Hailing from Allariz in the province of Ourense, Laura remembers always loving wine as a kid. So much so that she decided, at the tender age of 16, to become a winemaker and enroll in the local enology school. Upon graduation, she worked at the nearby Adega Cachín, and then overseas with Eben Sadie in South Africa and Achaval Ferrer in Argentina. After her various apprenticeships, Laura took over the reins at Dominio do Bibei, a pioneering producer of fine wine in the Quiroga-Bibei subzone of Ribeira Sacra. Laura worked there for 10 years developing a style of winemaking that was fine-tuned to the hillsides of the region, specifically to the terruño around the village of Manzaneda. In 2014 Laura struck out on her own, and formed Daterra Viticultores. This is how she describes her project: “Daterra Viticultores owes its name to the many women and men who have spent the course of their lives on the Manzaneda mountainsides in the Bibei valley cultivating these vines, and who entrust Laura Lorenzo to carry on their culture.”
 
The most southeast of the 5 Ribeira Sacra subzones, the Quiroga-Bibei terruño is also one of the most diverse. The landscape is rugged and sparse, with steep terraced and un-terraced vineyards overlooking the Bibei, Jares, and Navea rivers. Here the climate of the Atlantic intertwines with warm continental influences.  In the lowest elevation vineyards, the vegetation and climate seems almost Mediterranean, with olive trees and herbs such as lavender and thyme growing wild. Granite is the dominant soil type, complimented by slate, clay, gneiss and sand. There are many grapes planted here not often seen in other parts of Ribeira Sacra or Galicia, such as Mouraton and Colgadeira. The diversity and beauty is breathtaking.

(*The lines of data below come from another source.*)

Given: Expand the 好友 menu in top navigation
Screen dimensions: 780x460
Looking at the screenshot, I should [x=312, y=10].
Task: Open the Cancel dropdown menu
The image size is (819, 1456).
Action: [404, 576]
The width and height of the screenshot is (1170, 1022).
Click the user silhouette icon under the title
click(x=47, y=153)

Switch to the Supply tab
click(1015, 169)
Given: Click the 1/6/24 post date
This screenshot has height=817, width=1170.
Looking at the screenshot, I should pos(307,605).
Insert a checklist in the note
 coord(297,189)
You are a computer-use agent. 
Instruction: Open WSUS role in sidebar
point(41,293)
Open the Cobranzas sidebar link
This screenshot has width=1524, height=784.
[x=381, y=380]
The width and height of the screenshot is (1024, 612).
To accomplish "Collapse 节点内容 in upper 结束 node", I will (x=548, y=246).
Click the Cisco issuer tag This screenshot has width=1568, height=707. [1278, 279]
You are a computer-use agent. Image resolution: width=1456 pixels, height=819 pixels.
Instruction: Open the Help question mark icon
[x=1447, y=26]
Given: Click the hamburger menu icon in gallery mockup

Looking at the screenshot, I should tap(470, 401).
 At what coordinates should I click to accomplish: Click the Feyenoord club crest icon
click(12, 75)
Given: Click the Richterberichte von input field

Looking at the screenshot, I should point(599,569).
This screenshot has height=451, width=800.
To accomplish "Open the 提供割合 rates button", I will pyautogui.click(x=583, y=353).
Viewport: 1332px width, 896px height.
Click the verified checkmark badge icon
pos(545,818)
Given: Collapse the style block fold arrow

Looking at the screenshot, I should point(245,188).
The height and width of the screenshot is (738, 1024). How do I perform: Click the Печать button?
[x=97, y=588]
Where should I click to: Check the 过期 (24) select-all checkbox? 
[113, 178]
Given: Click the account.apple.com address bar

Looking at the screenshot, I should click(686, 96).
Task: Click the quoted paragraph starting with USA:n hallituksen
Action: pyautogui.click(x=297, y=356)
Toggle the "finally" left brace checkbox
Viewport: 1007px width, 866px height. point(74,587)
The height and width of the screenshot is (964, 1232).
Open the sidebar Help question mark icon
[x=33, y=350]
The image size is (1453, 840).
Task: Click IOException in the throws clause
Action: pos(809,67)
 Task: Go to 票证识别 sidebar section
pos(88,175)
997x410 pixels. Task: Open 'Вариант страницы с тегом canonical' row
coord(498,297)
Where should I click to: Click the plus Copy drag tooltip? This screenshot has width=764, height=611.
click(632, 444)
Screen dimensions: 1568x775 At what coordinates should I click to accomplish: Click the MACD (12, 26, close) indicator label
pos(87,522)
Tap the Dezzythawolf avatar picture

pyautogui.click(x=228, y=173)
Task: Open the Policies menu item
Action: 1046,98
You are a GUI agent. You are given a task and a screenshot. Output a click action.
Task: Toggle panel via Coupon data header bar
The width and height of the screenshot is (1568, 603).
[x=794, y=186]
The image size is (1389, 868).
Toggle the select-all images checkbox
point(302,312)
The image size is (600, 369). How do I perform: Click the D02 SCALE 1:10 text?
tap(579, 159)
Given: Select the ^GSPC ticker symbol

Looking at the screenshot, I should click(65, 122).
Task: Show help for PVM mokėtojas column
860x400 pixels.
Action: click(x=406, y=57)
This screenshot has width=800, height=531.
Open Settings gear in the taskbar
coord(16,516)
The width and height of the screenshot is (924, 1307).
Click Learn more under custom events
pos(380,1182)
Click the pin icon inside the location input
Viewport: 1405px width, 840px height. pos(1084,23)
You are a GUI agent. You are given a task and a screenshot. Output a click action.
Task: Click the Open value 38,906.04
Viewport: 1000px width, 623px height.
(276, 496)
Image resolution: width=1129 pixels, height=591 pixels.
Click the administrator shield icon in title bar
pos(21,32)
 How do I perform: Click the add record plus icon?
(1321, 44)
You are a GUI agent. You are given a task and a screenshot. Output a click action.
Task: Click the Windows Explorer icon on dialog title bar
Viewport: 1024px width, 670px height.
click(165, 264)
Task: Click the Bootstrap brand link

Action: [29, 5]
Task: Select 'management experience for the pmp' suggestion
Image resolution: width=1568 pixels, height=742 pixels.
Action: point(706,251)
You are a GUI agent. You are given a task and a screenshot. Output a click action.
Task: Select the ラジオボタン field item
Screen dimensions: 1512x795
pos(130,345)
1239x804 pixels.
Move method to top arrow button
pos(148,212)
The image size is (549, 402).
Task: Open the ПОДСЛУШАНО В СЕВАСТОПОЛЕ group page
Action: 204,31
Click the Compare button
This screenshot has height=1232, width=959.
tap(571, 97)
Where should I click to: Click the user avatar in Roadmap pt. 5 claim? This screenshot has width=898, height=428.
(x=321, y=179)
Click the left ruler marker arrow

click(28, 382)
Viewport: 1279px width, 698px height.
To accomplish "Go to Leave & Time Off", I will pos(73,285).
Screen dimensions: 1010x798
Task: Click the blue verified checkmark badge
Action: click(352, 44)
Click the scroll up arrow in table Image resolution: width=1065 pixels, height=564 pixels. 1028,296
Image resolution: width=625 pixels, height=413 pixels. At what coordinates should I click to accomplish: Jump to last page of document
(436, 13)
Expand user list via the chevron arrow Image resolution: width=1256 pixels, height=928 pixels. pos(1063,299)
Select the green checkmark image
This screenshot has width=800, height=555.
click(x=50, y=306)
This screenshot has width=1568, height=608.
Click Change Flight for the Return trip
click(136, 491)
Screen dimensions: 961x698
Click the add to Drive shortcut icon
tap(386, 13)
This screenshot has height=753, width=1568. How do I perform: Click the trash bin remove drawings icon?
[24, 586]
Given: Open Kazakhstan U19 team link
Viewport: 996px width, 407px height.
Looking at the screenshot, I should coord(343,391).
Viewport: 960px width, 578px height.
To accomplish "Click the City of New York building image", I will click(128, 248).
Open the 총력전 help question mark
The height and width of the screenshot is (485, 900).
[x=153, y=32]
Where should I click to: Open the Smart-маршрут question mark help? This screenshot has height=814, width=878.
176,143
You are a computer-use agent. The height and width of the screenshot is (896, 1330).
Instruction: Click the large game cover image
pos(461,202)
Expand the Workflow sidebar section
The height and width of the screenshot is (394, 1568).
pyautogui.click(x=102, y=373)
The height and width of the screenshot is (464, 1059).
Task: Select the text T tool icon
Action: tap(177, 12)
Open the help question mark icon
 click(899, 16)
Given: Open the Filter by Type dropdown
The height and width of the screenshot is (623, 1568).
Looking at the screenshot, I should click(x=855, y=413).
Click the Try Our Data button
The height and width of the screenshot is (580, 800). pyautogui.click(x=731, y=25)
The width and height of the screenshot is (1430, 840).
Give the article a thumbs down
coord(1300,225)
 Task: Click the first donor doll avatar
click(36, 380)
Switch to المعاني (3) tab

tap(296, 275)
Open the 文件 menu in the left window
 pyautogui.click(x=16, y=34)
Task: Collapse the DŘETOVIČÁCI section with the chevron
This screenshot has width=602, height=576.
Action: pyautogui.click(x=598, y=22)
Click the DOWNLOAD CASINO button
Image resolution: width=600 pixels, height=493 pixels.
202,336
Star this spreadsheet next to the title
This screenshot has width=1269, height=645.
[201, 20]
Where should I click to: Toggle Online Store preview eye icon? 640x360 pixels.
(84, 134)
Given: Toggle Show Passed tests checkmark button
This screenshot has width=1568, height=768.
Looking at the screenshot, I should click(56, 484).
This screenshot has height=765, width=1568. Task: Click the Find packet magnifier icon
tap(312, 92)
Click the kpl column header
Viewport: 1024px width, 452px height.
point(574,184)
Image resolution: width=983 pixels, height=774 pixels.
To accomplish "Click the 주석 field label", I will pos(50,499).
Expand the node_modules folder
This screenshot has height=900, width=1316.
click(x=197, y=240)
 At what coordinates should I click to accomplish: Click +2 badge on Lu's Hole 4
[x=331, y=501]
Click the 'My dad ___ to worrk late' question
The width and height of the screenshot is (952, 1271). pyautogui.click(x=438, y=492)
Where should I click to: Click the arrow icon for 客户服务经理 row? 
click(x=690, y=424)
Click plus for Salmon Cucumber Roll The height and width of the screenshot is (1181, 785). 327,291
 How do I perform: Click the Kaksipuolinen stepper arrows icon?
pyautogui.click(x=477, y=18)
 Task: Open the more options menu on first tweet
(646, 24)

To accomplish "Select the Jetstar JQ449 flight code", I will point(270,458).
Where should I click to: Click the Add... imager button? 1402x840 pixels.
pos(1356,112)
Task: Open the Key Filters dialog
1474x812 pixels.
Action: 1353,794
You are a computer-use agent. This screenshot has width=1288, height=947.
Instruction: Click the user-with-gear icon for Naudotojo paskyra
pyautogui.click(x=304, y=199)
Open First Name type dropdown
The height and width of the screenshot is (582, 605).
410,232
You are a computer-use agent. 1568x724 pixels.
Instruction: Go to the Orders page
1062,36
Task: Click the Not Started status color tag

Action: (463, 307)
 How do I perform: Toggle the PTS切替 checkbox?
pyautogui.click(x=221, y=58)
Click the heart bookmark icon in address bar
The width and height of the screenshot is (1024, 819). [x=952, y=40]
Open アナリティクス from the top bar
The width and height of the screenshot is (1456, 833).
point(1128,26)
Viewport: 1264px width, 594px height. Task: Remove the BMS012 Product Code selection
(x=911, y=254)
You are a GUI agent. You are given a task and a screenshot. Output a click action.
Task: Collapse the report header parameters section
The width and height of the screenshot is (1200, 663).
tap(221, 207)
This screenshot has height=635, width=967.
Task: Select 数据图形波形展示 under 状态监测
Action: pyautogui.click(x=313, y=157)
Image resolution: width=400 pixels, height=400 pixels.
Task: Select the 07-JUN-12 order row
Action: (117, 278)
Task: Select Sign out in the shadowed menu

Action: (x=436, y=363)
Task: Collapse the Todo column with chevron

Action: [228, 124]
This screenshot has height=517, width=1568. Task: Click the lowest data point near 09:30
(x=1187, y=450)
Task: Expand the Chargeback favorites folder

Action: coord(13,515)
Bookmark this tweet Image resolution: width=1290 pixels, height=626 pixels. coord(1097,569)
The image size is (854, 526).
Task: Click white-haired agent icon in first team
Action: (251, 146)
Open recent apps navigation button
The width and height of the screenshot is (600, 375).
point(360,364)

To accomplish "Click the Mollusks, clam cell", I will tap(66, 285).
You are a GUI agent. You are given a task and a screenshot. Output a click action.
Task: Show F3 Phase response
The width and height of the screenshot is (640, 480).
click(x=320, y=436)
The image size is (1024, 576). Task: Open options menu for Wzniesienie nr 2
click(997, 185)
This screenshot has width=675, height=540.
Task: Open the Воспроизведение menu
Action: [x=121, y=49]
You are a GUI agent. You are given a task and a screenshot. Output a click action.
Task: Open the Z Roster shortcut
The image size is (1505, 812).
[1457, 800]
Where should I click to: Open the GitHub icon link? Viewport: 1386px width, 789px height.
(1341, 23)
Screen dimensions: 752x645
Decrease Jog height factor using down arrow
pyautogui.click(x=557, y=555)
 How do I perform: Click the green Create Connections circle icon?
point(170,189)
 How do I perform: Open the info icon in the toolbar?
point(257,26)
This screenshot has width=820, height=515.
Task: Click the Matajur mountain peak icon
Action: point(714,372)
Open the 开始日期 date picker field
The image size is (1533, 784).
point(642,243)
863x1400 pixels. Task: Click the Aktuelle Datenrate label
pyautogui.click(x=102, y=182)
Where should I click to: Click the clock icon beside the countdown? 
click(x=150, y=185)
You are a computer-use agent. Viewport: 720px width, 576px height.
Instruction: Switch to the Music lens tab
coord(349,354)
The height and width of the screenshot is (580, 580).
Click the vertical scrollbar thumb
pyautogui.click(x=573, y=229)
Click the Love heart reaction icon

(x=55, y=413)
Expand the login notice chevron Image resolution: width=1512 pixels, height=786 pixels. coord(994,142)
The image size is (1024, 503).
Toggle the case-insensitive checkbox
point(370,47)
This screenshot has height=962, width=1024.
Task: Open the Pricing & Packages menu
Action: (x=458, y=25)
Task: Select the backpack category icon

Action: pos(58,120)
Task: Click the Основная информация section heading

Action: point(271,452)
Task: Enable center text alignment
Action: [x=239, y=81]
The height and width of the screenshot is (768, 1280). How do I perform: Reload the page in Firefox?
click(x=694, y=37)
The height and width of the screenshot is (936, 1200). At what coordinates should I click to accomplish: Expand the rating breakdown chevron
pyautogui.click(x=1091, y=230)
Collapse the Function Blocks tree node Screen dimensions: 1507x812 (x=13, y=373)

Laura has pieced together 4.5 hectares of rented and owned vineyards with the majority of the parcels 80-120 years old. She produces a wide range of wines, from a Ribeira Sacra regional wine called Portela do Vento, to Manzaneda village wines called Erea, Gavela, and Azos de Vila, to single parish or vinos de parroquia wines such as Azos de Pobo Soutipedre, with single parcel wines on the horizon.

For her estate vineyards, Laura describes her farming as “agro-ecology with minimal impact.” She works with techniques that nurture life in the soils that have been decimated by years of industrial agriculture, to create a healthy and thriving ecosystem for her old bush vines. All work is carried out manually, with some biodynamic preparations utilized.

In the winery, Laura’s winemaking is decidedly low tech and non-interventionist. She ferments with native yeasts and works with little sulfur. The wine is moved by gravity whenever possible, and the wines are not fined or filtered. Laura and Daterra’s over-arching philosophy: “We seek for the future through agriculture, which means years of work in the vineyard…our grapes give good information, and let us know where the wine wants to go.”